Description of the task | Given the records underneath, please repeat exactly the lines from the line with "[Twitter] (744, 284)" through the line with "Name (131, 1654)", passing over any picture.

Material provided |
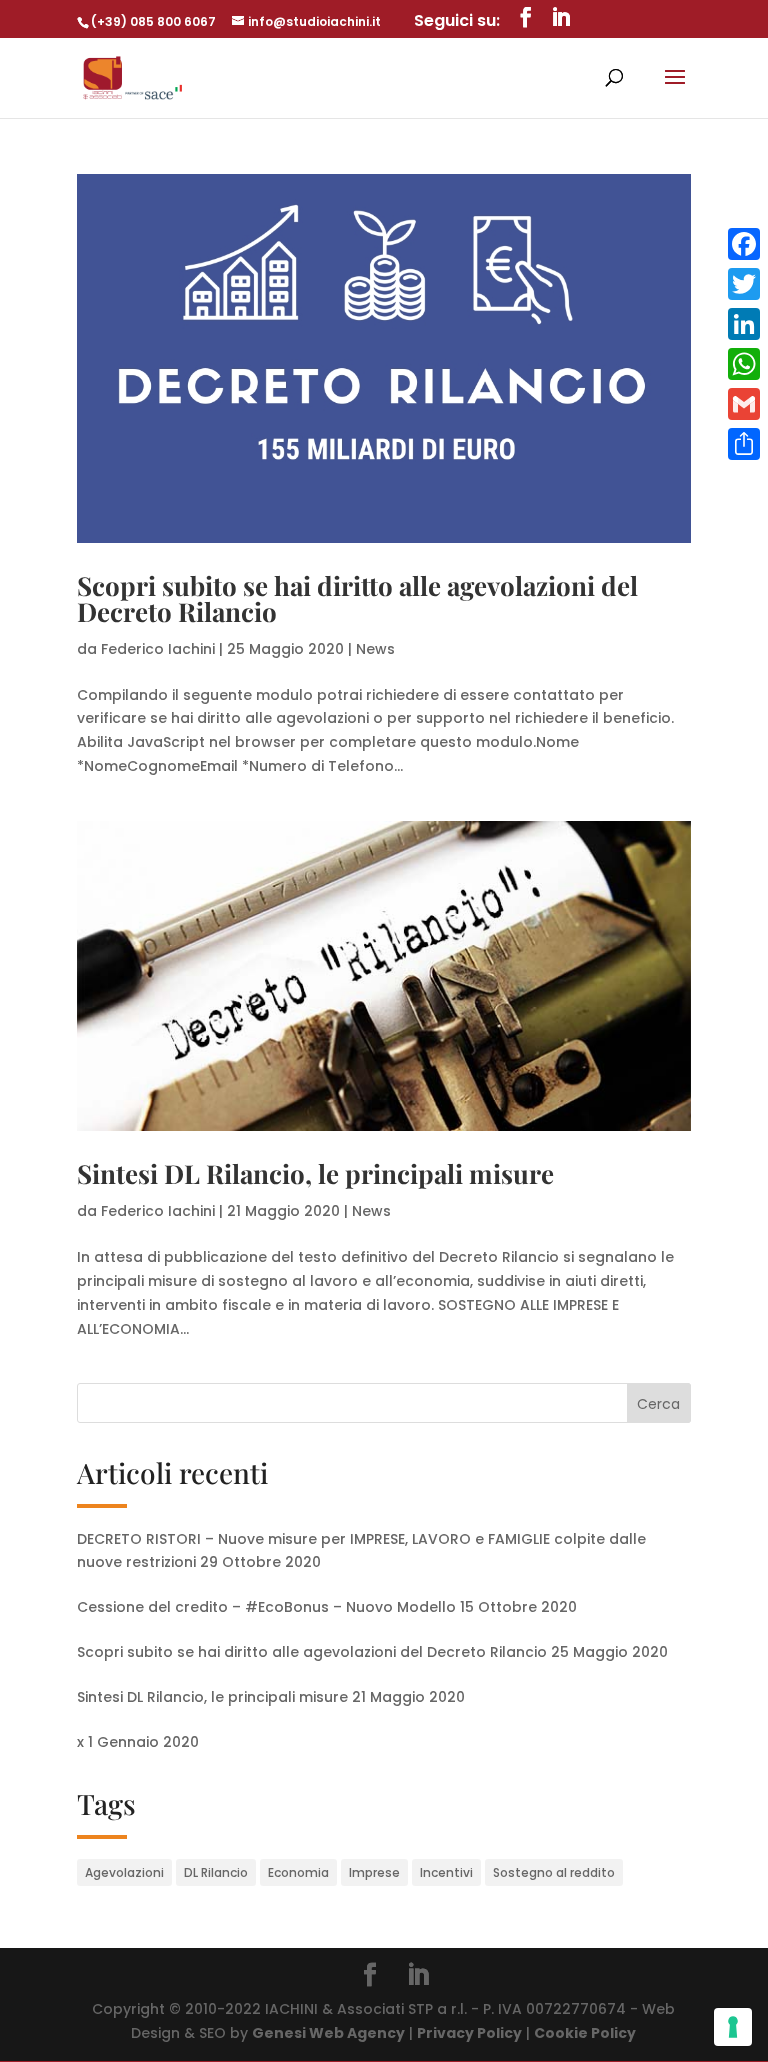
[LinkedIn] (744, 324)
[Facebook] (744, 244)
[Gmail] (744, 404)
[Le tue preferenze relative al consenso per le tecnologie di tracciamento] (733, 2027)
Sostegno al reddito (554, 1872)
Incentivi (446, 1872)
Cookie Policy (585, 2033)
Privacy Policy (469, 2033)
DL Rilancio (216, 1872)
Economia (298, 1872)
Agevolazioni (124, 1872)
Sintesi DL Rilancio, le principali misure (315, 1173)
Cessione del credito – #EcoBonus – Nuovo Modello (266, 1607)
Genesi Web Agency (328, 2033)
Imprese (374, 1872)
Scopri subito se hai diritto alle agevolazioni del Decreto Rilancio (357, 598)
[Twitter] (744, 284)
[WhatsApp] (744, 364)
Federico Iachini (158, 649)
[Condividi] (744, 444)
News (375, 649)
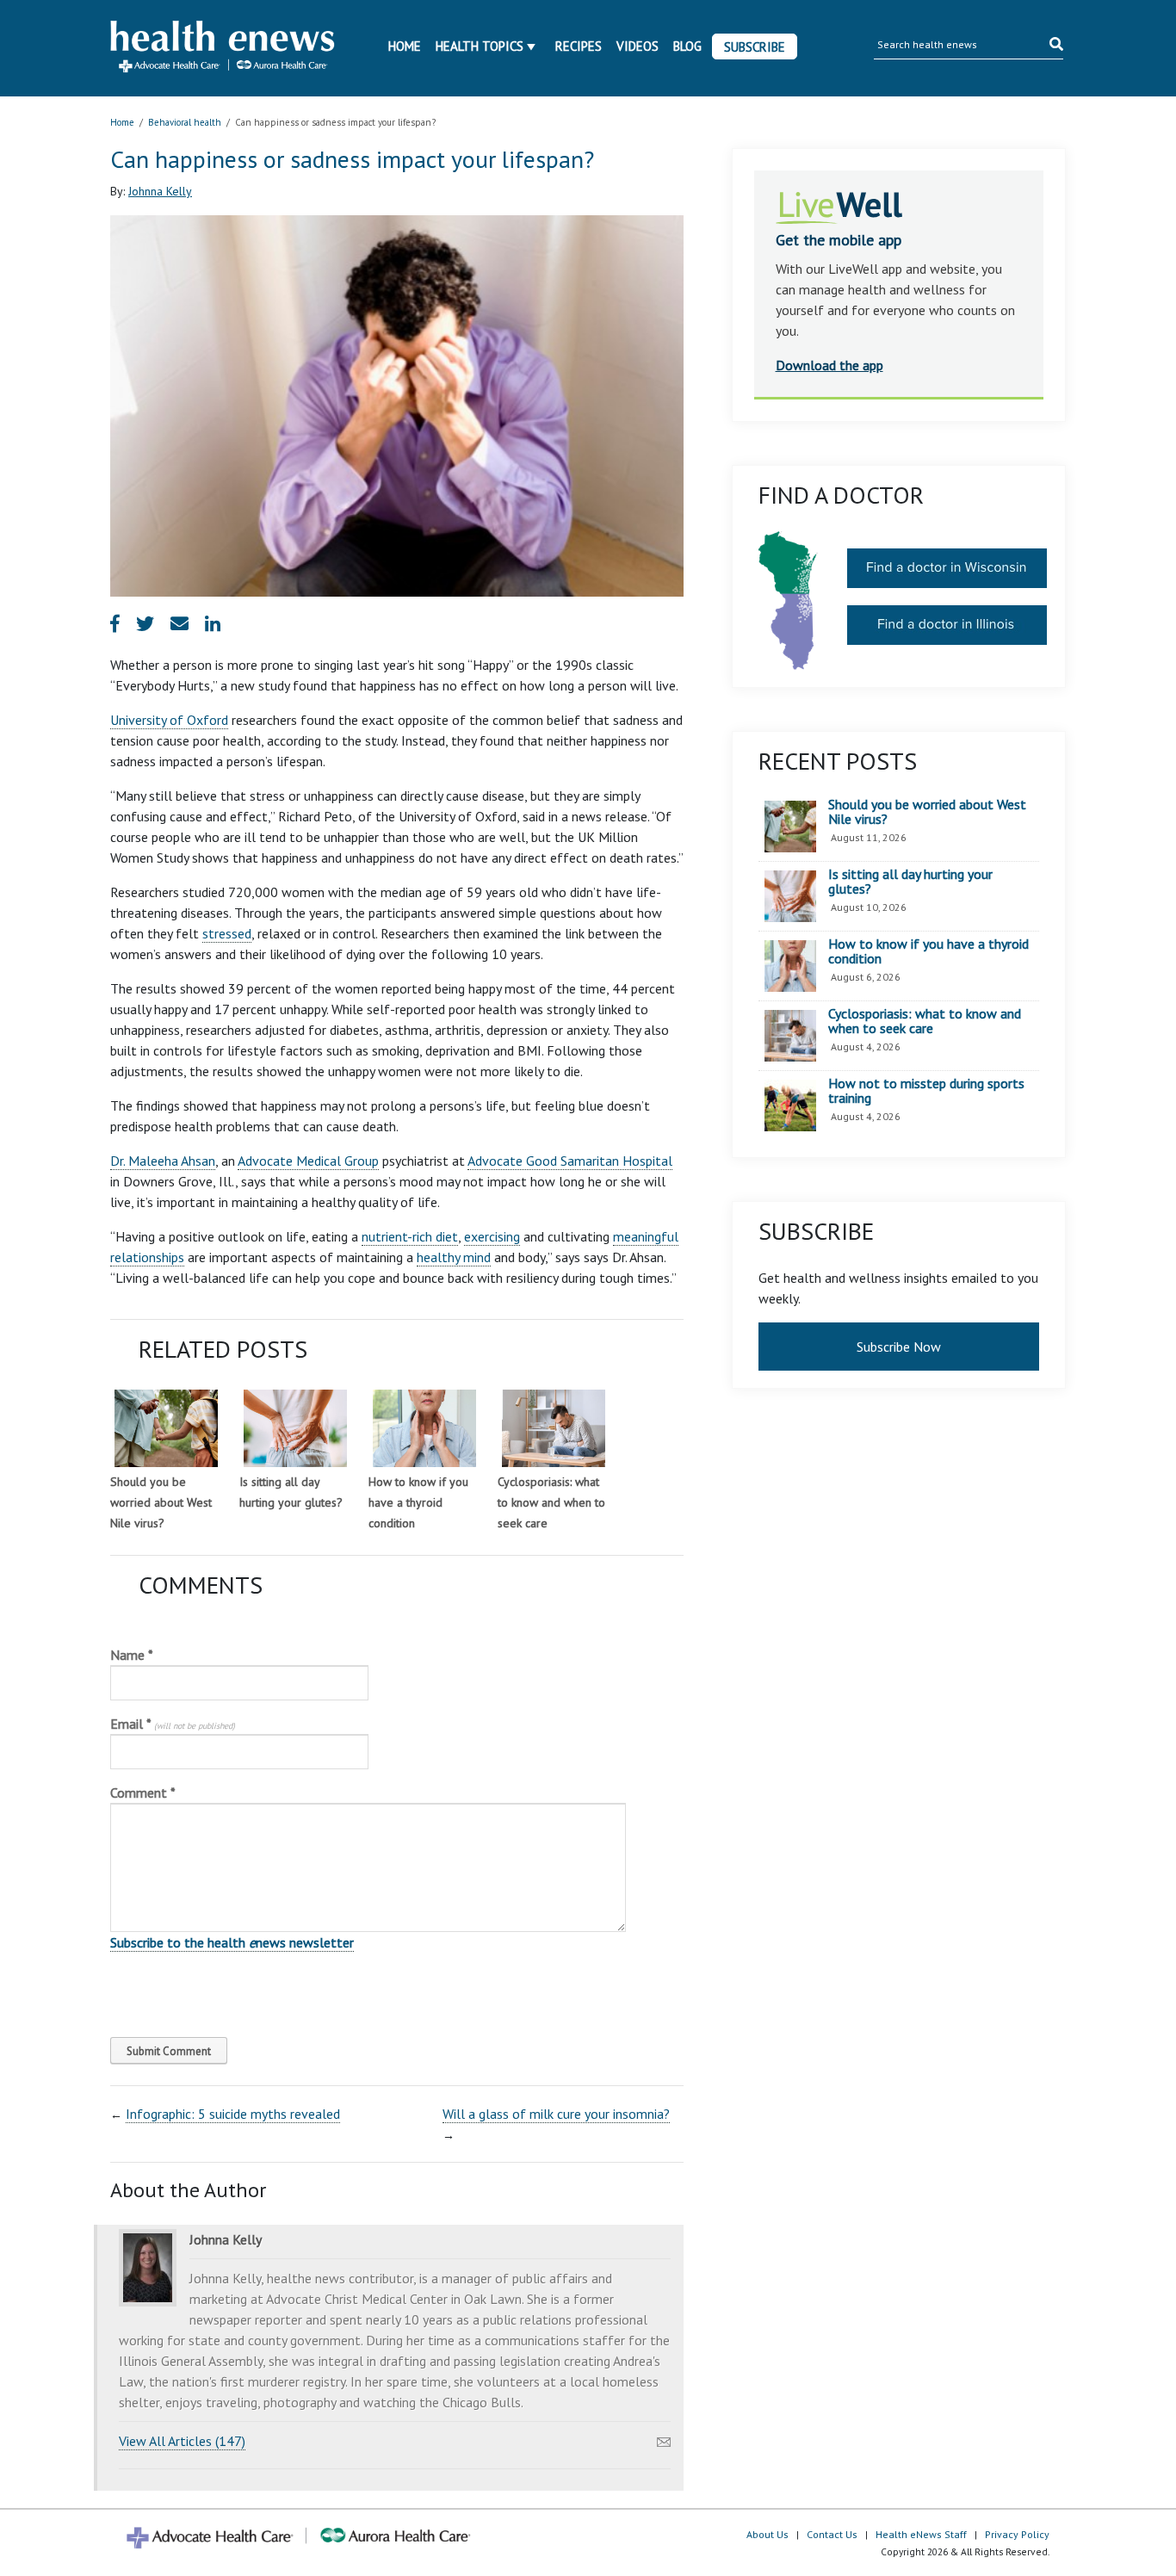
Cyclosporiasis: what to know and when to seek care (551, 1502)
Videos (637, 46)
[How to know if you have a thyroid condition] (424, 1428)
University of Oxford (169, 719)
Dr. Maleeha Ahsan (162, 1160)
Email (172, 1723)
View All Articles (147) (182, 2440)
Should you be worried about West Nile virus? (161, 1502)
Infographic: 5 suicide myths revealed (233, 2113)
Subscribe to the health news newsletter (232, 1942)
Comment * (143, 1792)
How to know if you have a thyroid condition (418, 1502)
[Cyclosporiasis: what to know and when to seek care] (553, 1428)
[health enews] (223, 48)
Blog (687, 46)
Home (404, 46)
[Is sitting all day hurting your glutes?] (295, 1428)
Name (131, 1654)
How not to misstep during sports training (926, 1091)
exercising (492, 1236)
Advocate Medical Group (308, 1160)
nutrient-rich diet (410, 1236)
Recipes (578, 46)
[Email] (664, 2437)
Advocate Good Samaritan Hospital (569, 1160)
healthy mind (454, 1257)
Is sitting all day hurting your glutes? (910, 882)
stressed (226, 933)
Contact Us (832, 2534)
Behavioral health (184, 122)
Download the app (829, 365)
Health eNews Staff (921, 2534)
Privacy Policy (1017, 2534)
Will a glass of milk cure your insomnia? (556, 2113)
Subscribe (754, 47)
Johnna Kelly (160, 191)
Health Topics (479, 46)
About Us (767, 2534)
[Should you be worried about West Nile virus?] (166, 1428)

Response to the task |
[Twitter] (744, 284)
[WhatsApp] (744, 364)
Federico Iachini (158, 649)
[Condividi] (744, 444)
News (375, 649)
Cyclosporiasis: what to know and when to seek care (551, 1502)
Videos (637, 46)
[How to know if you have a thyroid condition] (424, 1428)
University of Oxford (169, 719)
Dr. Maleeha Ahsan (162, 1160)
Email (172, 1723)
View All Articles (147) (182, 2440)
Should you be worried about West Nile virus? (161, 1502)
Infographic: 5 suicide myths revealed (233, 2113)
Subscribe to the health news newsletter (232, 1942)
Comment * (143, 1792)
How to know if you have a thyroid condition (418, 1502)
[Cyclosporiasis: what to know and when to seek care] (553, 1428)
[health enews] (223, 48)
Blog (687, 46)
Home (404, 46)
[Is sitting all day hurting your glutes?] (295, 1428)
Name (131, 1654)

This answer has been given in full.